Food and beer are in fact one (two?) of Broadstairs’ main calling cards – start with ice cream from the delightfully retro Morelli’s parlour, complete with soda fountain and jukebox, then move on for dinner at The Table, Wyatt & Jones (or their offshoot Flotsam & Jetsam, which began as a pop-up takeaway and is now a very popular café) or Stark. But that assumes you can actually get in – eating out has become so much harder than it was, even if pandemic restrictions are largely finished. Stark is only open from Wednesday to Saturday evenings and W&J and F&J both open only from Thursday evening to Sunday lunch, while The Table opens Thursday to Saturday evenings and Saturday lunch (maybe they do all work a bit harder in summer). So they only open when they can be sure of being fully booked well in advance, unless something goes wrong, so forget about spontaneous dining. And Stark only offers a six-course tasting menu, stressing (their capitals) *PLEASE NOTE THAT WE ARE UNABLE TO CATER FOR ANY DIETARY REQUIREMENTS, DISLIKES OR ALLERGIES AND WE ARE UNABLE TO OFFER ANY SUBSTITUTIONS*. You know what? I’ll just go to the pub. Maybe via Staple Stores in St Peter’s, a bakery and café selling sourdough bread, cakes and pastries, and good coffee – but that’s only open Thursday to Sunday mornings. Surely the thing about staples is that you need them every day?

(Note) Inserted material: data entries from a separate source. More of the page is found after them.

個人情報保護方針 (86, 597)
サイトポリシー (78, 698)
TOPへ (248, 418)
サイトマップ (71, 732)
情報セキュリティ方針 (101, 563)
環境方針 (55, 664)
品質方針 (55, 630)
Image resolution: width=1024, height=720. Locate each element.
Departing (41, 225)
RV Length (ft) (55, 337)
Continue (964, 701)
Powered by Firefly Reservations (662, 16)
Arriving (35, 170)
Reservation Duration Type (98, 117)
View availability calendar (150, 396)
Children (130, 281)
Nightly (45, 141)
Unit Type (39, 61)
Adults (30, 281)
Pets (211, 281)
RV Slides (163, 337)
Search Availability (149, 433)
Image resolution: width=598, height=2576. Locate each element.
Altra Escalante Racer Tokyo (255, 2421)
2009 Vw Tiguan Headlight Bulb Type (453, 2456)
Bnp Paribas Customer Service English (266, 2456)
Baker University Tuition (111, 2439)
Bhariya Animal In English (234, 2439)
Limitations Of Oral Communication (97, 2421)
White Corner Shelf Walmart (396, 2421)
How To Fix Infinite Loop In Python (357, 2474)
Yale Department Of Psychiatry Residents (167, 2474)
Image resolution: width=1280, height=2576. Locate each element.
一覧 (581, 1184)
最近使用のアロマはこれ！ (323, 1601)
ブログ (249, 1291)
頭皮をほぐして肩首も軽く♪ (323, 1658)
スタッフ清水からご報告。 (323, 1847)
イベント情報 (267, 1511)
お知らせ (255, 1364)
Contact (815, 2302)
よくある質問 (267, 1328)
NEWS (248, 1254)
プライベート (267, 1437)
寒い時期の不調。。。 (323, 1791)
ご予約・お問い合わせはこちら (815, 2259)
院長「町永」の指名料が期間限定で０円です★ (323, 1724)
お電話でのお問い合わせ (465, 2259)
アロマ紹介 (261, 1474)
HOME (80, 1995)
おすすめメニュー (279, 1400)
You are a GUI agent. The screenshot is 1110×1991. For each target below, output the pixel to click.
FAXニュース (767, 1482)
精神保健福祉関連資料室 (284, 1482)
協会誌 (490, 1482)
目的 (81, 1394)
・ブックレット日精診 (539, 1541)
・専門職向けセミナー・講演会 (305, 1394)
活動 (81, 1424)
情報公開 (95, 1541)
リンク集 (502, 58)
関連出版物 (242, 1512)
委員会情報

Fortunately, Broadstairs does happen to have a very strong selection of micropubs, which are a bit of a Kent speciality. In the centre of town is The Magnet, which looks like a traditional pub (if on the small side) and serves largely traditional, and mostly local, beers. Towards the station is Mind The Gap, and just beyond is The Four Candles, mentioned above – when it opened in 2012 it was Britain’s twelfth micropub, and since 2014 it has also been Britain’s smallest brewery, with a tiny plant in a three metre by three metre cellar that somehow produces 440 litres a brew. The Magnet and Mind The Gap are both attractive little places where you’re likely to find lovely Gadd’s beers (properly called Ramsgate Brewery, but as the brewery is now here in Broadstairs that tends to be ignored) – Eddie Gadd the brewer is presumably related to Steve Gadd of Staple (but not to Steve Gadd the American jazz drummer). In fact the brewery now has a taproom for those who want to drink on an industrial estate. Other larger pubs are also available, with a range of gins, wines and food, although the ones in the centre of town are quite touristy.
Margate is buzzy, and has been for a decade or two, while Broadstairs has a more established gentrification going on – it’s true that bed and board are harder to organise in Broadstairs, but if you can get that sorted, it would be my pick.